Integrating Onsite Data and Aligning Space Uses to Balance Utility Loads

Bringing data centers closer to the urban centers where their energy and data services are in highest demand can help not only to optimize real estate and energy efficiency, but can also reduce latency.

Headquarters to PAE, whose work prioritizes regenerative engineering, the mixed-use, multi-tenant PAE Living Building in Portland, Oregon, operates as net zero energy, water, and carbon. The all-electric building includes a small data center to support tenants’ technologies. To offset the heat being generated, PAE placed the building’s domestic hot water heat pump—which emits cool air—directly across from the data center, balancing the spaces’ waste outputs and minimizing their energy use with a simple colocation strategy.

The all-electric PAE Living Building includes a small data center to support tenants’ technologies.

Leveraging Mass Timber for Speed, Sustainability, and Strength

Mass timber lends itself to a “kit of parts” approach, making it ideal for faster assembly compared to concrete or steel. Quicker construction schedules help reduce costs, especially in dense urban environments where logistics are more complex. The community benefits too, from timber manufacturing’s significantly lower carbon emissions versus traditional materials like concrete and steel, saving over 50% of the embodied carbon footprint of a project when factoring in the carbon stored in the wood itself.

The PAE Living Building illustrates how mass timber can streamline delivery and support sustainability goals.
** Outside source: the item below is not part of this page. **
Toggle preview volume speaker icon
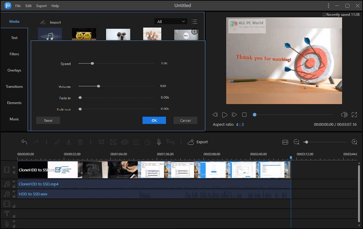This screenshot has height=229, width=363. pos(344,115)
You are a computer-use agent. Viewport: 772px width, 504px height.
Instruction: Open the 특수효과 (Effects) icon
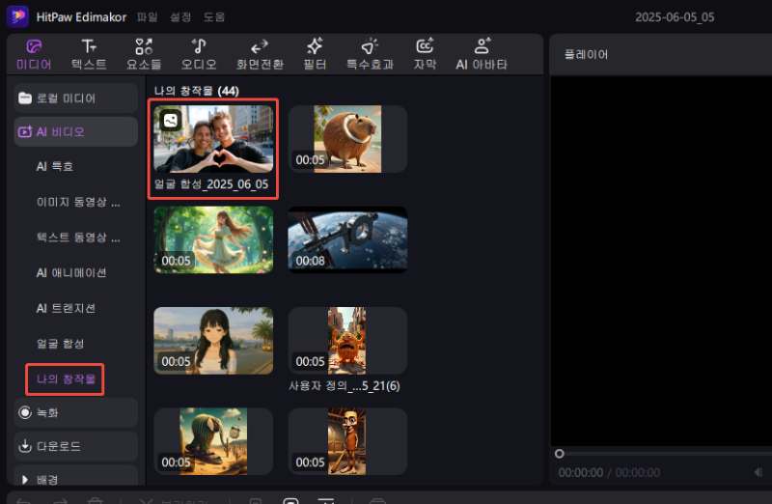370,46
The five-story building was constructed in just over a year—a pace made possible in large part by its prefabricated timber frame. As a Living Building Challenge certified project, it proves that high-performance buildings can be built faster, cleaner, and more beautifully, even in tight urban conditions.

Bringing Sustainable Infrastructure Front-and-Center

Data centers are often hidden—by design and by default. But as their role in the digital economy grows, so should their visibility as responsible, community-integrated infrastructure. Thoughtful, regenerative design can help shift data centers from being perceived as isolated energy consumers to becoming integrated contributors to community and sustainability goals.

Stanford University’s Central Energy Facility, while not a data center, offers a compelling parallel. Replacing a 100% fossil-fuel-based cogeneration plant, the facility now runs on grid-sourced electricity and features a first-of-its-kind heat recovery system. The result: a 68% reduction in greenhouse gas emissions, a 65% drop in fossil fuel use, and an 18% cut in water consumption campus-wide. Just as important, the facility was designed to be seen. Its design emphasizes lightness, transparency, and sustainability—communicating its purpose to the broader community.

This visibility matters. While data centers face unique operational challenges, transparency can help build public trust and demonstrate sustainability in action. Whether through visible clean energy systems, shared resources, or low-carbon materials, putting innovation on display marks a step toward more responsible digital infrastructure.

Stanford University’s Central Energy Facility

As AI continues to reshape daily life, data center design must undergo a similarly bold transformation to keep pace with accelerating demands and evolving technology. This shift calls for thoughtful, deliberate strategies—not just to meet performance expectations, but to build infrastructure that endures. When designed to give back—to communities, the environment, and the economy—data centers can become lasting assets, not just functional necessities. By prioritizing visibility, sustainability, and integration, they can move from being hidden consumers of resources to visible contributors to a more connected, resilient, and equitable urban future.